Still, there are obvious areas of potential co-operation. For example, the Liberals and NDP committed to the implementation of a national pharmacare program.
The Liberal platform also pledged financial assistance for affordable housing and student aid, an increase to Old Age Security payments for those over age 75 and more generous benefits for children under the age of one, all issues that would likely find support from the NDP.
The New Democrats and Green party have made urgent action on climate change a priority. Trudeau himself has said that more action is required. But the aide cautioned that any strategy on climate change has to be “doable.”

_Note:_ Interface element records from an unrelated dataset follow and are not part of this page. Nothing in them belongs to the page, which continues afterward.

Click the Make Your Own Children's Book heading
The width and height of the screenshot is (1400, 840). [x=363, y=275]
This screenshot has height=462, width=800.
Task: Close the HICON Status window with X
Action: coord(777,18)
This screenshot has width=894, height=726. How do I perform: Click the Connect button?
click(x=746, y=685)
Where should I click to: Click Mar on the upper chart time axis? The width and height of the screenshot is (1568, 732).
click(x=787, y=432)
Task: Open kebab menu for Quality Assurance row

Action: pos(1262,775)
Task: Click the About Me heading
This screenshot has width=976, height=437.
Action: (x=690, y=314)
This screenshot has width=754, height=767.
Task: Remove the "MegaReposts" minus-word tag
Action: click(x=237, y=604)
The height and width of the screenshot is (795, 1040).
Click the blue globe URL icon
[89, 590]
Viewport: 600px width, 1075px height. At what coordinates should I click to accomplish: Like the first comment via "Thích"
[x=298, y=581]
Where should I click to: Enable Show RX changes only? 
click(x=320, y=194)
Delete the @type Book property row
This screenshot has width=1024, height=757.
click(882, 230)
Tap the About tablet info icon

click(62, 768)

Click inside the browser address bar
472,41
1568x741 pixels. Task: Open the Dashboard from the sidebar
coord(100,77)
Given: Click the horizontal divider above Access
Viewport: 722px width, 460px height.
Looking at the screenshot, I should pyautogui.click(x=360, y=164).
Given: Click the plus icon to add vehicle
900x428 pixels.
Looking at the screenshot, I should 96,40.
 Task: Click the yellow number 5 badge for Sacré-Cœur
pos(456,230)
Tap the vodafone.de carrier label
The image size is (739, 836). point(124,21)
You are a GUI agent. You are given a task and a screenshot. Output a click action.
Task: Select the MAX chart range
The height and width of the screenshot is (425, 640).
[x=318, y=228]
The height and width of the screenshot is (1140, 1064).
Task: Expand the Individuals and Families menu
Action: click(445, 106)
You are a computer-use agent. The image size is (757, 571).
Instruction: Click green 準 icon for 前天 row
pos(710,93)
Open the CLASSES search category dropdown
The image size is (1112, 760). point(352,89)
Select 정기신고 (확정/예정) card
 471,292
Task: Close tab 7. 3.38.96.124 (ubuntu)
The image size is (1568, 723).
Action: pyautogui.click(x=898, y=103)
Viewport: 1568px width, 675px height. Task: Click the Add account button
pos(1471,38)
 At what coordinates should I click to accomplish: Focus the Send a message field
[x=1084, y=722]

One flashpoint is the Trans Mountain pipeline. The Liberals bought the line in a bid to spur its expansion to better move Alberta oil to the west coast for shipment to overseas markets. But New Democrats oppose the project, raising the question whether the minority Parliament means the project is now in jeopardy.
Singh refused to say whether he would try to use his newfound power in parliament to cancel the multi-billion-dollar expansion of the pipeline.
“Everything is on the table. I can say that much, that we are not ruling out anything. But we’re not going to negotiate that here,” Singh said.
There’s a financial incentive for the parties to work together and avoid a snap vote. With spending allowances of just over $29 million each for the major parties in this election, mounting another budgetstraining campaign in the near future could be a challenge.
Trudeau got an early start Tuesday morning when he went to a Montreal subway stop to greet commuters, as he did after his 2015 win. Then he hit the road for Ottawa and the decisions that will shape his next government: whom to appoint to cabinet and to work in his office and when to recall Parliament.
In 2015, just over two weeks passed between the election and the swearing-in ceremony at Rideau Hall.
Beyond the challenges of navigating a minority Parliament, the election results hold a jarring message for the Liberals, despite their win. Compared to the 2015 results, they were down just over a million votes. They lost 20 seats from their pre-election standing. The party has no MPs in Alberta and Saskatchewan.
And turnout was also down slightly at 66 per cent compared to 68 per cent in 2015, suggesting voter dissatisfaction with this election.
That message too has been heard in the prime minister’s office, the strategist said.
“He has heard it loud and clear to listen to Canadians, to work with other parties,” he said.
Prime Minister Justin Trudeau waits to greet commuters at a metro station in his Montreal riding Tuesday morning.